Goal of the exercise:
Rewrite the part of the entries that opens with the line containing "This screenshot has width=1024, height=768." and closes with the line containing "at that location.", replacing "screenshot" with "screen capture" and keeping everything else unchanged. Return only those lines, without the pictures.

Task material:
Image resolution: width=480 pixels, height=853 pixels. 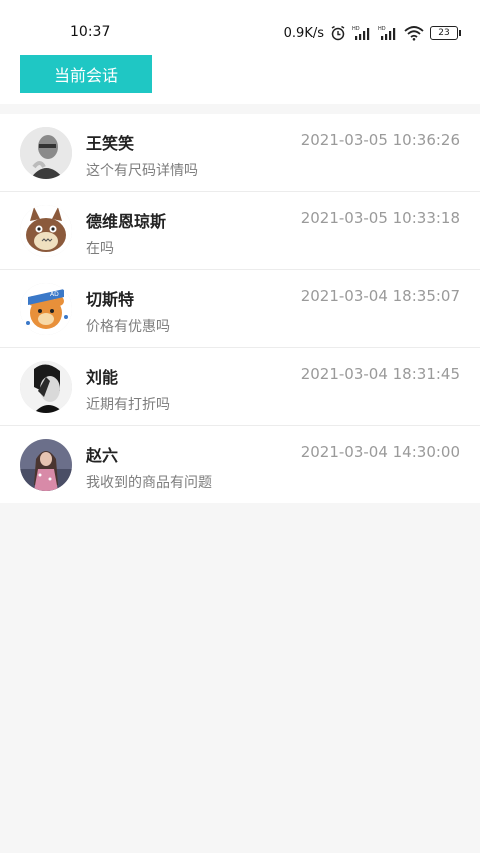 What do you see at coordinates (46, 309) in the screenshot?
I see `avatar: AD` at bounding box center [46, 309].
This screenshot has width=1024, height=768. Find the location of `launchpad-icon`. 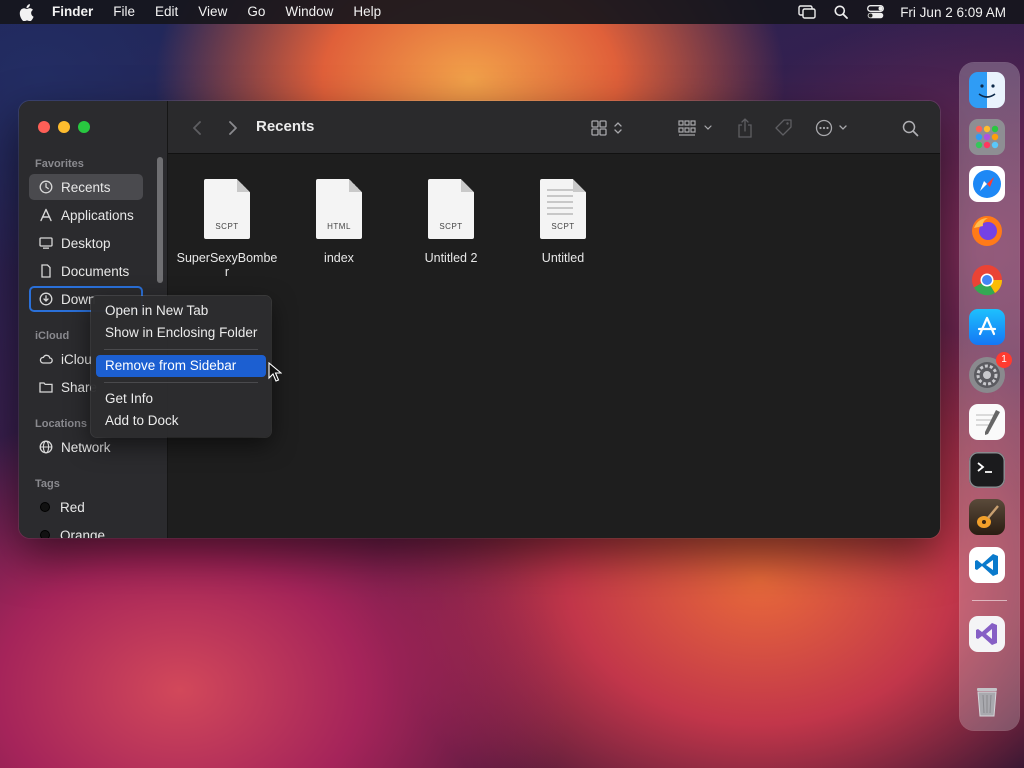

launchpad-icon is located at coordinates (987, 137).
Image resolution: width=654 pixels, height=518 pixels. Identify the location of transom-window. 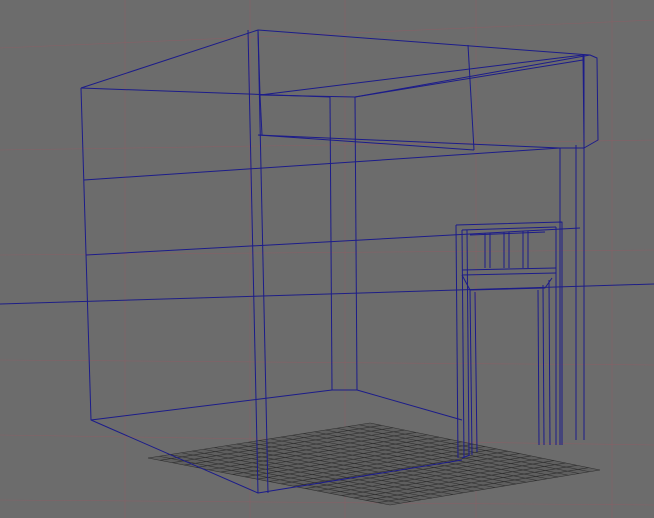
(508, 250).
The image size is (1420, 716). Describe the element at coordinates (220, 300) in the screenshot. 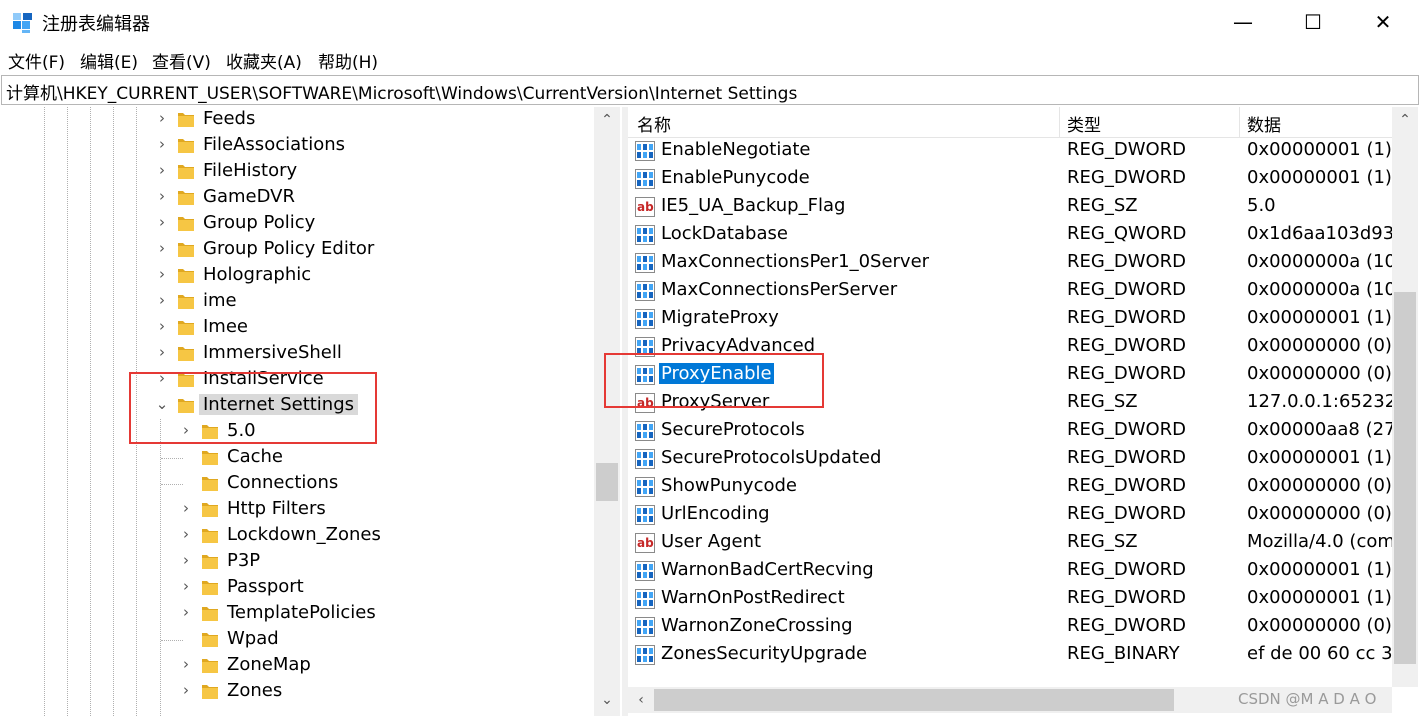

I see `tree-node-label: ime` at that location.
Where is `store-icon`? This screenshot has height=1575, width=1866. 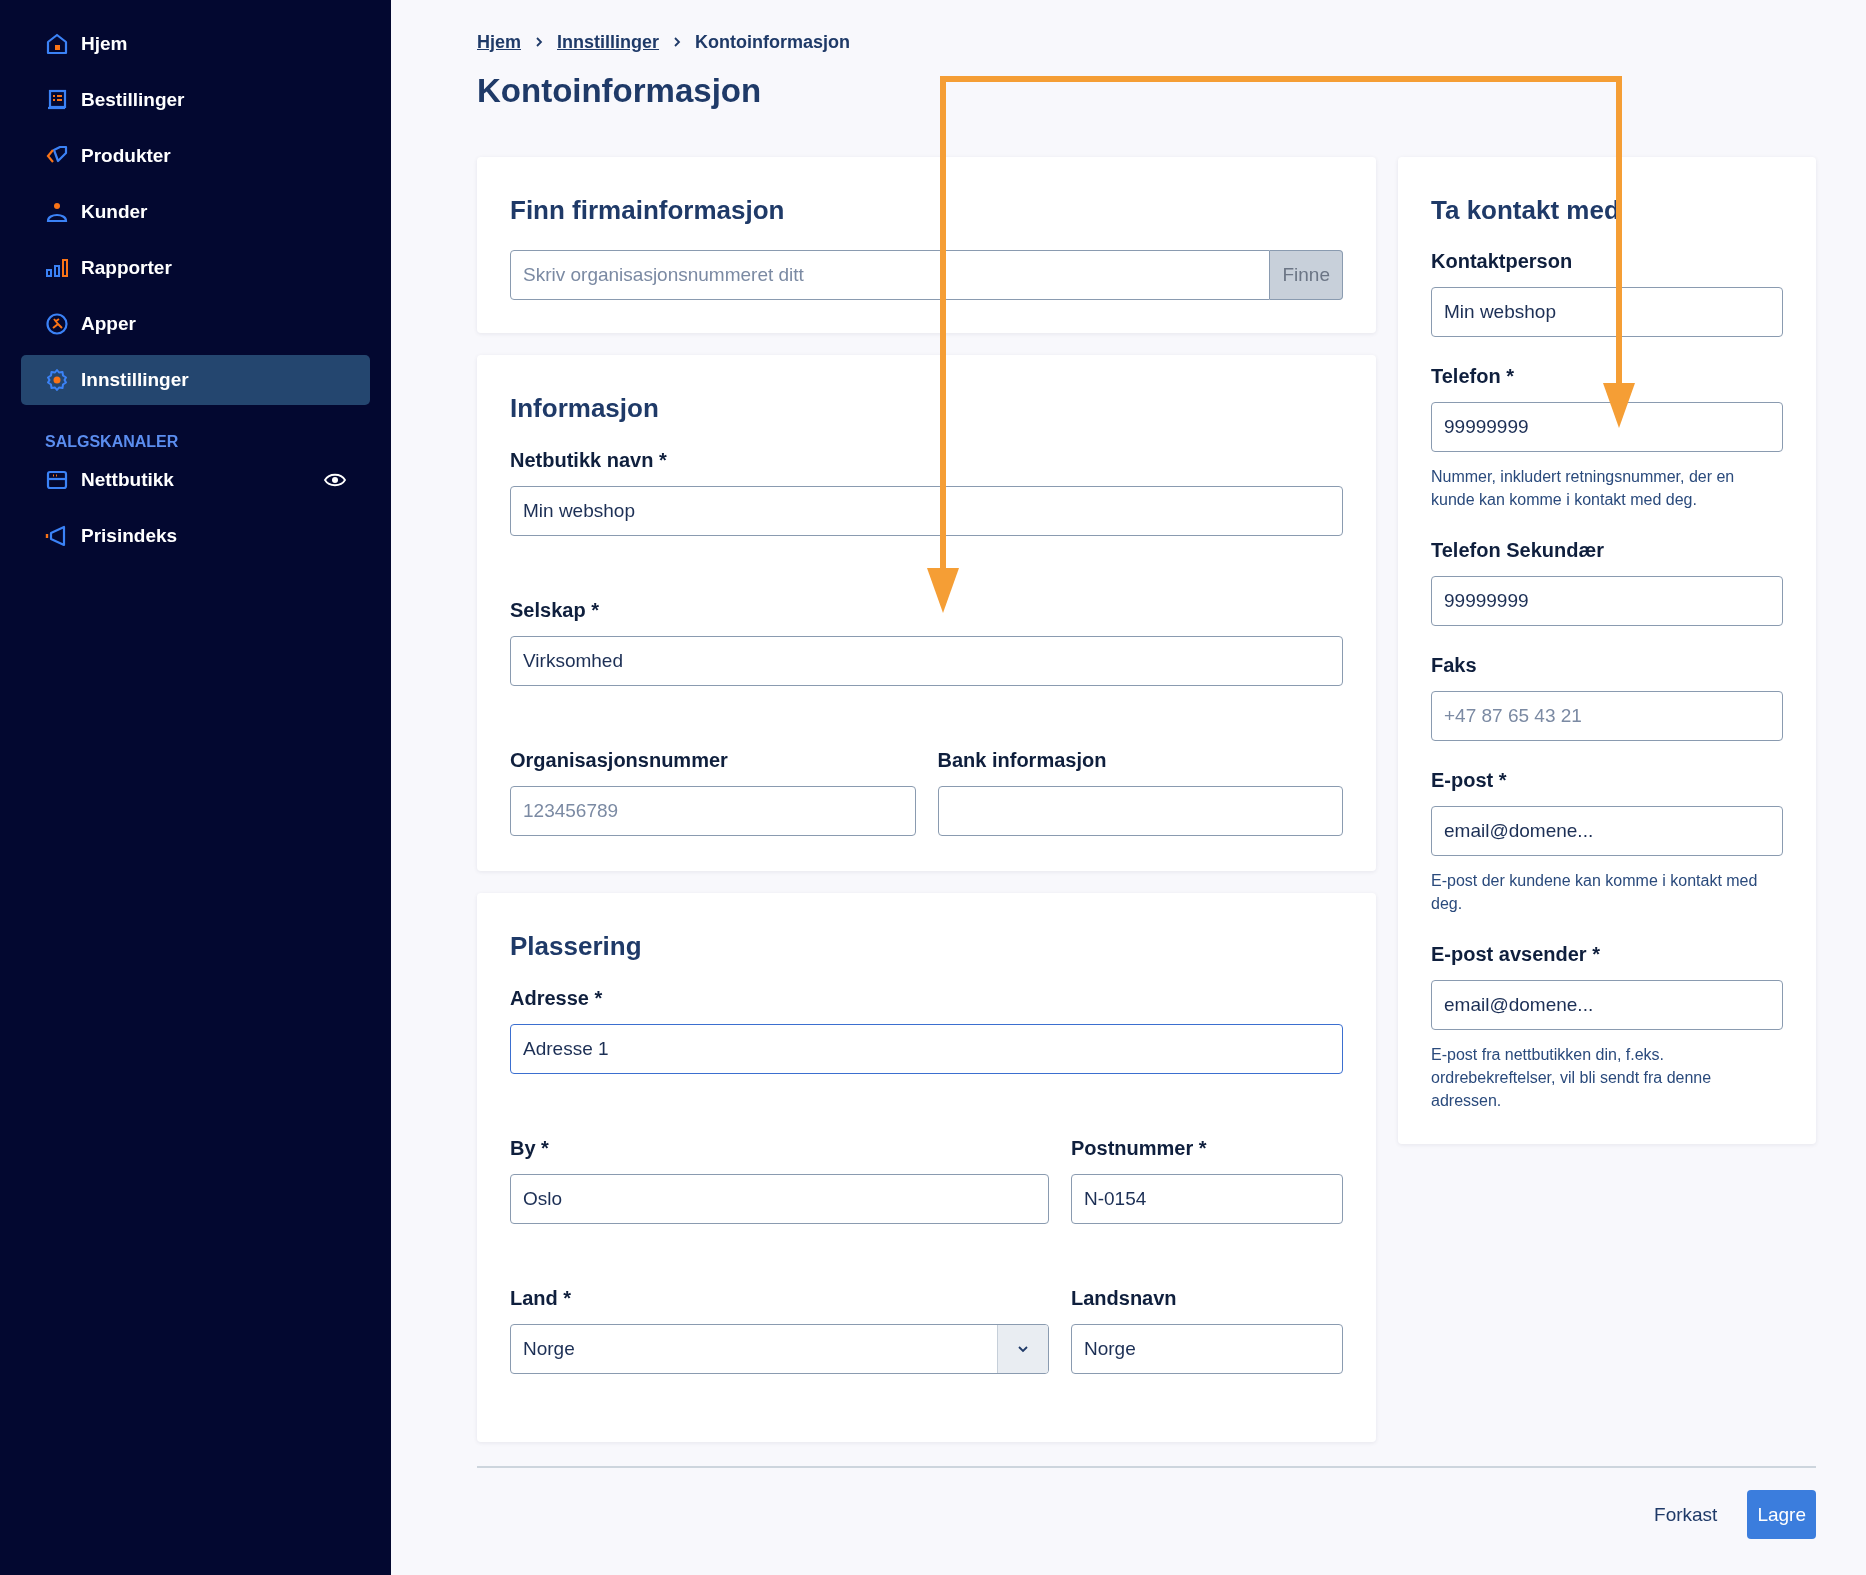 store-icon is located at coordinates (57, 480).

Result of this exercise:
This screen capture has width=1024, height=768. Find the location of `launchpad-icon`. 

launchpad-icon is located at coordinates (987, 137).
Image resolution: width=654 pixels, height=518 pixels. Identify the location of transom-window. 
(508, 250).
The image size is (1420, 716). Describe the element at coordinates (220, 300) in the screen capture. 

I see `tree-node-label: ime` at that location.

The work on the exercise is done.